March 31st is World Backup Day, and while most of the press will be focusing on backing up your priceless lolcat photos, it’s still a good time to talk with management about your database backups.
Your boss will have some simple questions, and you can arm yourself with a few easy queries.
Are We Backing Up Every Database?
Even if you think your backups are running successfully, you have to double-check. I had a client recently who’d copy/pasted jobs across several different servers and databases. While editing one of the jobs, someone made a typo, and they were backing up the master database instead of the user databases. The backups worked, ran successfully every night, but weren’t actually backing up the data that people really cared about.
This query will list the last full backup for all of your databases, and like all of the queries in this post, the results should come back nearly instantaneously with no blocking. They’re completely safe to run in production.
SELECT d.name, MAX(b.backup_finish_date) AS last_backup_finish_date FROM master.sys.databases d LEFT OUTER JOIN msdb.dbo.backupset b ON d.name = b.database_name AND b.type = 'D' GROUP BY d.name ORDER BY 2 DESC
Review that query result and double-check – then ask, “Do I really need to back up all of these databases?” If you’ve got the demo databases AdventureWorks, Northwind, or pubs on your server, and you’re backing them up daily, you’re wasting resources. Get ‘em off your production servers.
Are We Backing Up Corrupt Data?
Just because your backups are succeeding doesn’t mean you’re backing up legit data. The backup process doesn’t do anything like the DBCC CHECKDB process, which checks that the data on disk actually makes sense.
I really, really care about this because if you get a data corruption error, you may have to restore the most recent database backup and see if the data’s corrupt there too. If it is, step back and restore the full backup from the day before that – and the day before that – and the day before that. If you’re lucky, you’ve got a copy of the data from before the IO corruption occurred. If you’re unlucky, you don’t, and then you start looking for an uncorrupted copy of your resume.
The key to success: run DBCC more often than you expire backups. If you only keep 7 days of backups, then you should run DBCC more frequently than that. If you only run DBCC once a month, you won’t find corruption until long after the clean backups are gone.

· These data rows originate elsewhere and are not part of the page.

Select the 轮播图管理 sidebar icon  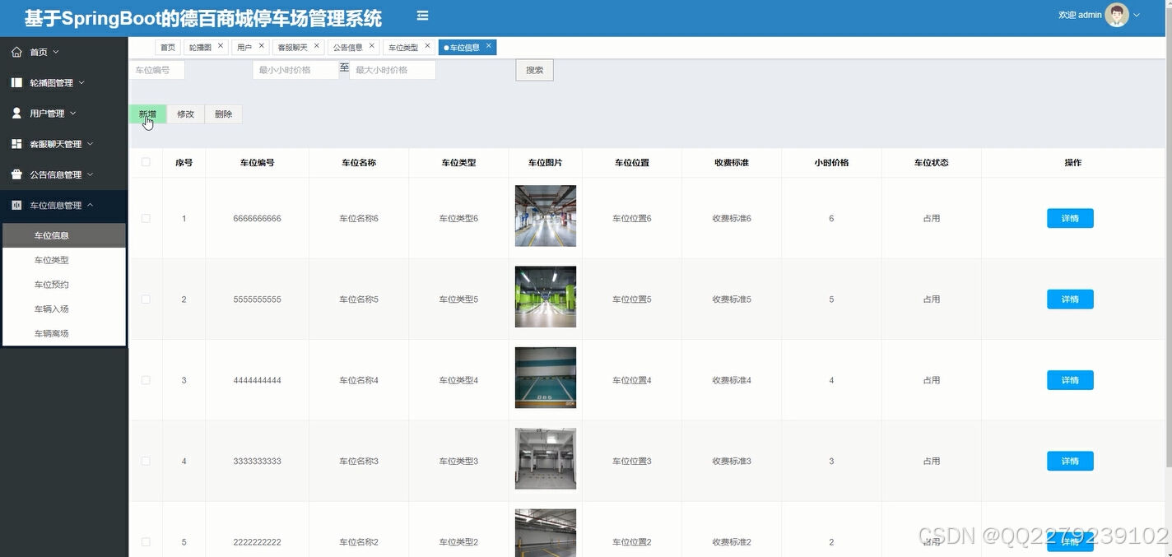[x=16, y=82]
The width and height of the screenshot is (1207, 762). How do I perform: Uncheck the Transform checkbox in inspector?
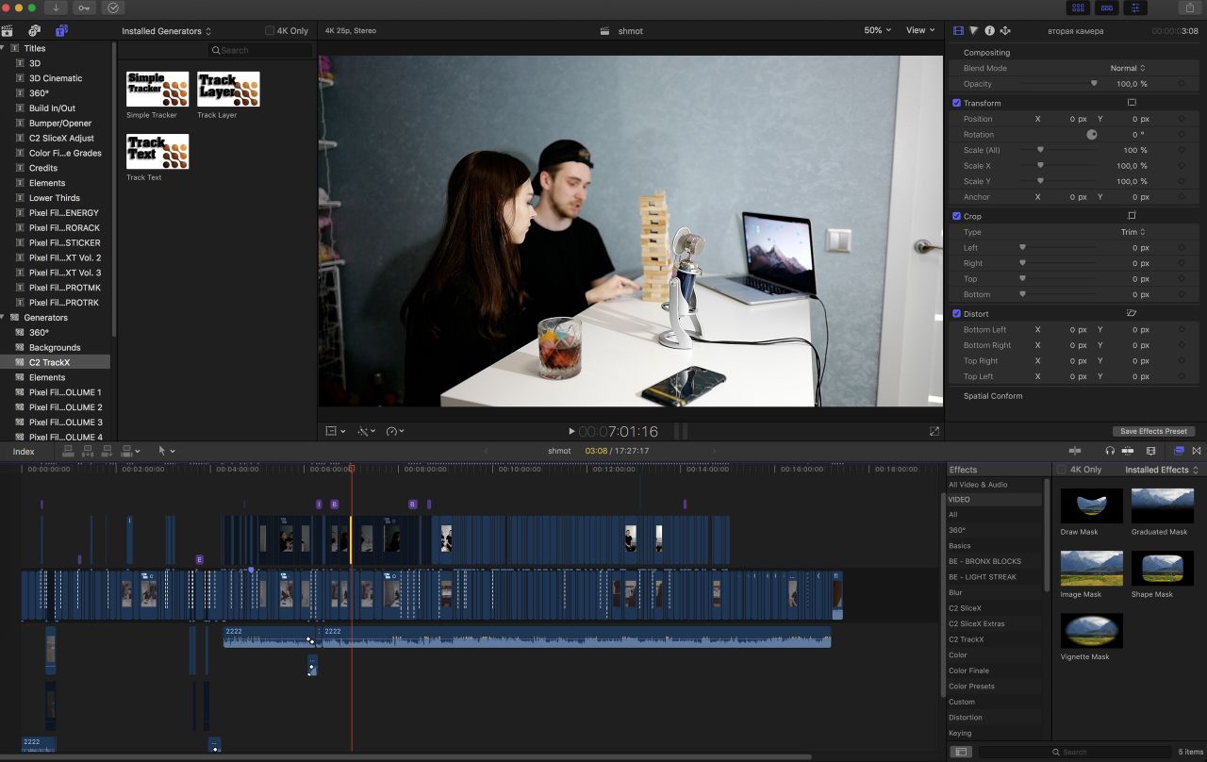[956, 103]
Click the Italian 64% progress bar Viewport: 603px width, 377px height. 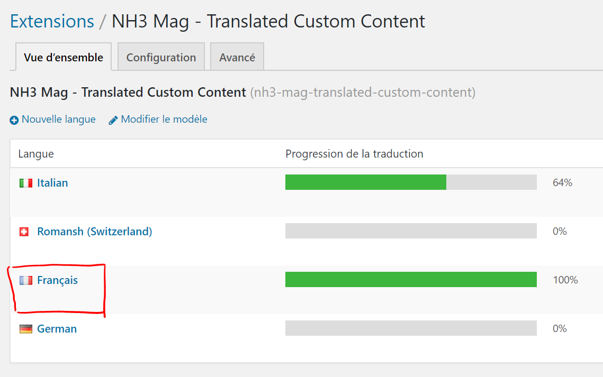click(411, 182)
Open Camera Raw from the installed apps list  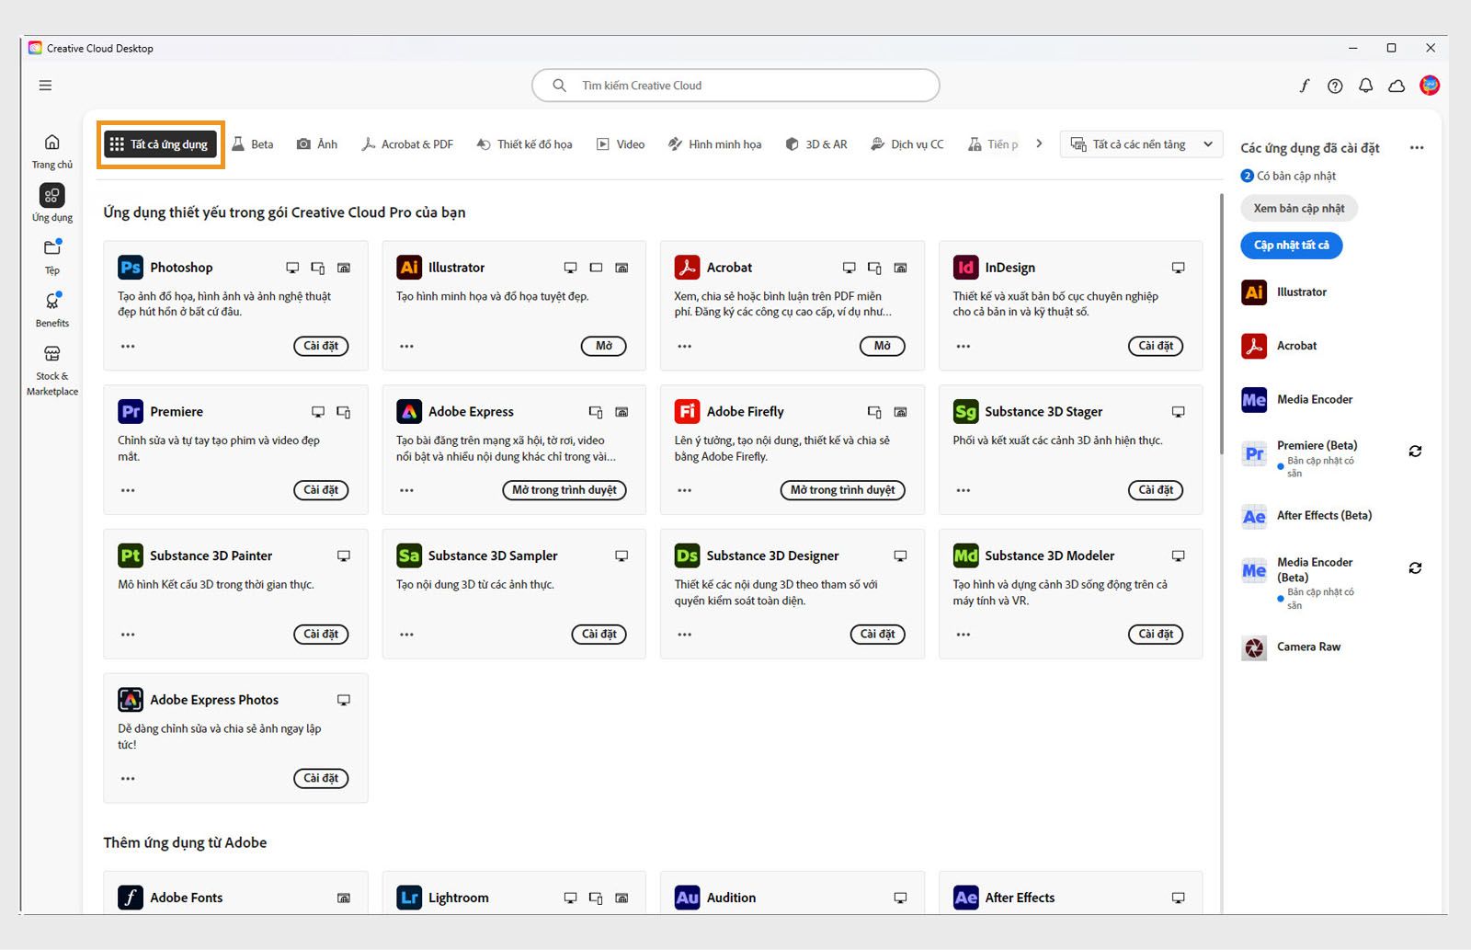1253,647
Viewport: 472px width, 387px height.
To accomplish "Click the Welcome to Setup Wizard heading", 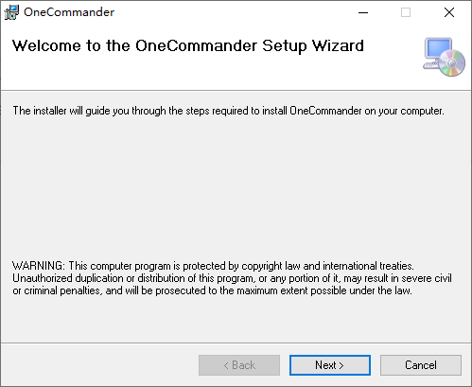I will pos(188,46).
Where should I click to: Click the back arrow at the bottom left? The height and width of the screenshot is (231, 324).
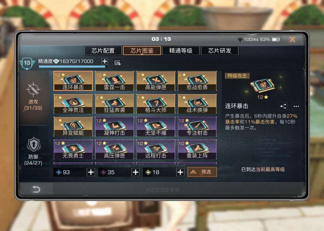(x=36, y=189)
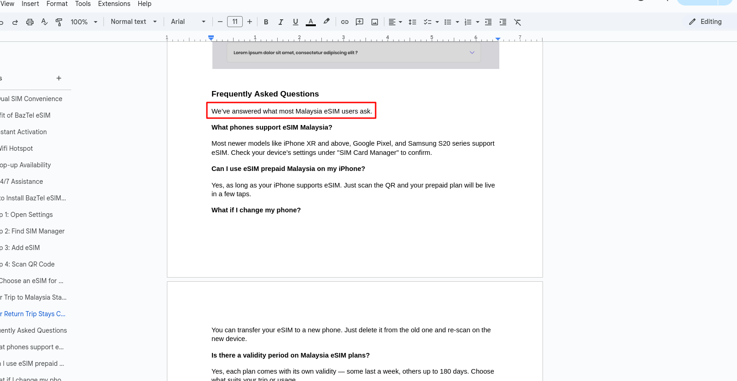Click the Print icon
Image resolution: width=737 pixels, height=381 pixels.
point(30,22)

Here’s how to see the last time DBCC CHECKDB finished successfully on each database (for SQL Server 2005 and newer, and must be run in a database in compatibility level 90 or higher):
CREATE TABLE #temp ( ParentObject VARCHAR(255) , [Object] VARCHAR(255) , Field VARCHAR(255) , [Value] VARCHAR(255) ) CREATE TABLE #DBCCResults ( ServerName VARCHAR(255) , DBName VARCHAR(255) , LastCleanDBCCDate DATETIME ) EXEC master.dbo.sp_MSforeachdb @command1 = 'USE [?]; INSERT INTO #temp EXECUTE (''DBCC DBINFO WITH TABLERESULTS'')', @command2 = 'INSERT INTO #DBCCResults SELECT @@SERVERNAME, ''?'', Value FROM #temp WHERE Field = ''dbi_dbccLastKnownGood''', @command3 = 'TRUNCATE TABLE #temp' --Delete duplicates due to a bug in SQL Server 2008 ; WITH DBCC_CTE AS ( SELECT ROW_NUMBER() OVER ( PARTITION BY ServerName, DBName, LastCleanDBCCDate ORDER BY LastCleanDBCCDate ) RowID FROM #DBCCResults ) DELETE FROM DBCC_CTE WHERE RowID > 1 ; SELECT ServerName , DBName , CASE LastCleanDBCCDate WHEN '1900-01-01 00:00:00.000' THEN 'Never ran DBCC CHECKDB' ELSE CAST(LastCleanDBCCDate AS VARCHAR) END AS LastCleanDBCCDate FROM #DBCCResults ORDER BY 3 DROP TABLE #temp, #DBCCResults ;
If you’re not happy with the results of this query, it’s time to start running DBCC CHECKDB more often. If you’re unable to run it in production due to performance/uptime issues, consider restoring your databases at least once a week to a development or QA or disaster recovery server, and run DBCC CHECKDB there. Red Gate’s SQL Backup 7 Beta even helps schedule this for you.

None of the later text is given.